Resolution: Download and install/reinstall the latest version of Windows Media Player

Unable to log on

Symptom: Immediately logging off prior to reaching the desktop

Problem: Registry corruption as a result of a malware infection


  1. Using an offline registry editor, navigate to HKEY_LOCAL_MACHINE\SOFTWARE\Microsoft\Windows NT\CurrentVersion\Winlogon
  2. Edit the Userinit key to display %System32Path%\userinit.exe, otherwise create the string.

You need to replace %System32Path% with the system32 path, typically C:\Windows\System32

Windows shell not loading

Symptom: Upon logging into Windows, the taskbar and desktop icons don't appear.

Problem: Userinit.exe is corrupt

Resolution: Either run sfc.exe /scannow (you will need a Windows CD to replace the file) or replace the userinit executable with a known good one.

How to remotely uninstall software

Using WMIC, it is possible to remotely uninstall software across a network.
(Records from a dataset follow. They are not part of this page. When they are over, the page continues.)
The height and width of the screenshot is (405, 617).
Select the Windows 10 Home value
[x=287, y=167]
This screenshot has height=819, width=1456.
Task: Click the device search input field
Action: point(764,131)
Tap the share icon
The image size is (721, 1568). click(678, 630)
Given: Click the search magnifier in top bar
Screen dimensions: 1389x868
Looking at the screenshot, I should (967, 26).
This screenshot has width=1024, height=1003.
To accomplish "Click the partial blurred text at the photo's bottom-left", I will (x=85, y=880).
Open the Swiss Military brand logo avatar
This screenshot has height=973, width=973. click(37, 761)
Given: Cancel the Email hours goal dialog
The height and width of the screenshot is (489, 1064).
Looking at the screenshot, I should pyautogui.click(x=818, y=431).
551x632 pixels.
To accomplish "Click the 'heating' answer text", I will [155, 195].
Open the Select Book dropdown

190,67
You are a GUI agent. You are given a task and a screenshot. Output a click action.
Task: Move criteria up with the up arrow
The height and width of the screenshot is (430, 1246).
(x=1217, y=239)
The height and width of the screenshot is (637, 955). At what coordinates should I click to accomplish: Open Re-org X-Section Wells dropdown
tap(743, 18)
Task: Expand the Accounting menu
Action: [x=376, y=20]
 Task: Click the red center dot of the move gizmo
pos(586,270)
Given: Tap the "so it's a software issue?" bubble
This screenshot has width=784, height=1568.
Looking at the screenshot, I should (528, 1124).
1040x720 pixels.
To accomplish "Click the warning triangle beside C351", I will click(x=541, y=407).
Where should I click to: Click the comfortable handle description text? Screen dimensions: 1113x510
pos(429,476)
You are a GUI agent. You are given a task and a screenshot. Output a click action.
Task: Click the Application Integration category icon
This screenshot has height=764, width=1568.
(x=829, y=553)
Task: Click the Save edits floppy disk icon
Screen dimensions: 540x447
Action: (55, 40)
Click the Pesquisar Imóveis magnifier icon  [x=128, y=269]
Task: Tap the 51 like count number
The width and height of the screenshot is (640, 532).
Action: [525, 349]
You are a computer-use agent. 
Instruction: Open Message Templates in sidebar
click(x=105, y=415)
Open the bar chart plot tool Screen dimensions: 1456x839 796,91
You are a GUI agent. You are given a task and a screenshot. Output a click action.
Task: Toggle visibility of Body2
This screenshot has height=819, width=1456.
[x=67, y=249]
  1. Launch a command prompt with permission to uninstall software on the target PC
    This may be done by right clicking on a command prompt shortcut and selecting Run as... or by using the runas command (runas /user:[email protected] cmd).
  2. Start WMIC
    Easy step, just type wmic at the command prompt
  3. Check the product's name and confirm installation
    Just to make sure the program is installed, use the command /node:computername product get name,vendor. This will display a list, assuming that the target computer is accessible, of all the software installed (and hence uninstallable).
  4. Start the uninstallation
    Now the know the product is installed and the name is it shown as, we can remove it. The command /node:computername product where name="productname" call uninstall - you'll need to enter the product name exactly as shown in the previous step. It will then ask you to confirm the execution of the uninstall, to which you have to press y. After the uninstallation is completed, you'll get the message "Method execution successful", but you can re-run step 3 in order to confirm the software has been removed.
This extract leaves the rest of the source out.